Burry cited data from corporate spend tracker Ramp to argue that Anthropic is capturing “73% of all new enterprise spending.” He also contrasted the two companies’ growth trajectories, saying Anthropic jumped to $30 billion from $9 billion “in months” and that it took Palantir “20 years” to get to $5 billion.
Using Ramp’s March AI Index, Benzinga put overall business AI adoption at an all-time high of 47.6%. Close to a quarter of Ramp’s customer base spent on Anthropic, a dramatic jump from just one in 25 a year ago. When companies make a first direct choice between Anthropic and OpenAI, the data found that Anthropic wins roughly seven out of 10 of those contests.
At the core of Burry’s critique is what he sees as a fundamental flaw in how Palantir earns its revenue. Rather than selling a scalable software product, the company embeds engineers inside client offices — sometimes for months — to keep the company’s systems running. Palantir‘s own annual filing labels this work under professional services, meaning customers are effectively paying for human labor.
Anthropic’s model works differently. Its API can be dropped into existing workflows without any on-site staffing or prolonged implementation.
“PLTR can have government, which is low margin and small,” Burry wrote.
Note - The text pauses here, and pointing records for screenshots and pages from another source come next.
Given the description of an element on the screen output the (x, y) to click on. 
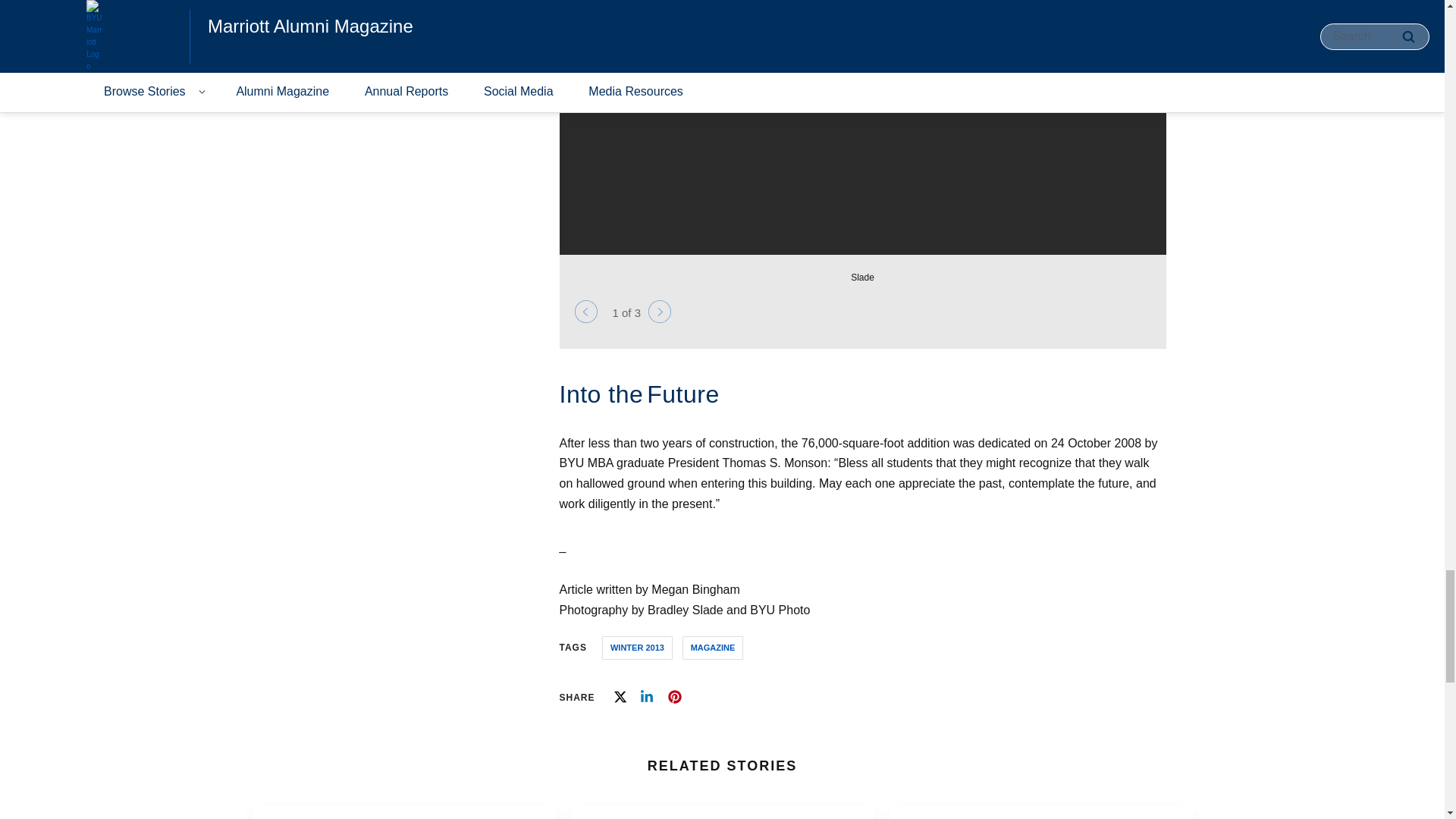
WINTER 2013 (637, 648)
MAGAZINE (713, 648)
Link to LinkedIn Page (646, 696)
Link to Pinterest Page (674, 696)
Given the description of an element on the screen output the (x, y) to click on. 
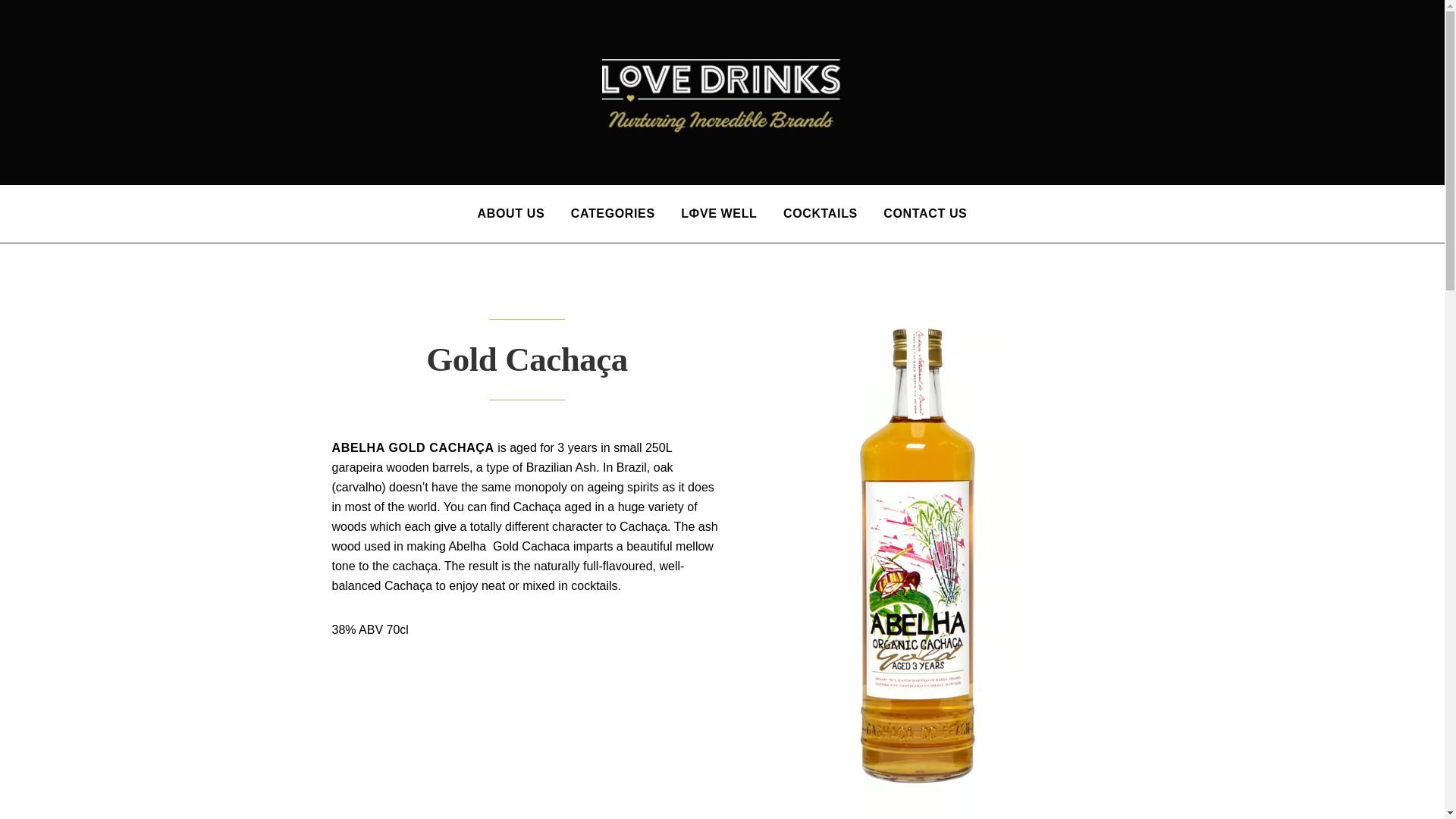
ABOUT US (510, 213)
COCKTAILS (820, 213)
CATEGORIES (612, 213)
CONTACT US (924, 213)
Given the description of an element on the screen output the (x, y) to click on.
Benzinga reported that Burry has put options on Palantir that expire in 2027 — contracts that, per regulatory disclosures, cover approximately five million shares on the downside. His broader case against the stock frames Palantir as a glorified systems integrator whose AI narrative depends on external foundation models. In his words, the company “has no real AI software of its own.”
A standoff between Anthropic and the Pentagon over safety guardrails for autonomous weapons systems prompted the Trump administration to designate the AI lab as a supply-chain risk. The order cascaded to federal contractors — Palantir among them — requiring Claude to be pulled from their technology stacks. Reuters, as cited by Yahoo Finance, reported that Palantir was compelled to excise Claude from Maven Smart Systems, the company’s digital assistant for military commanders, and undertake a rebuild of affected sections of the platform.
Palantir has otherwise posted strong results in recent quarters. The company reported $1.4 billion in fourth-quarter 2025 revenue, up 70% year over year, with U.S. commercial revenue rising 137% to $507 million. It guided for roughly $7.2 billion in full-year 2026 revenue. The stock still trades at about 142 times expected earnings, the third-highest multiple in the S&P 500.
Burry’s short position against Palantir was first disclosed in the third quarter of 2025, when Scion Asset Management filed regulatory disclosures showing put options valued at roughly $912 million against the stock.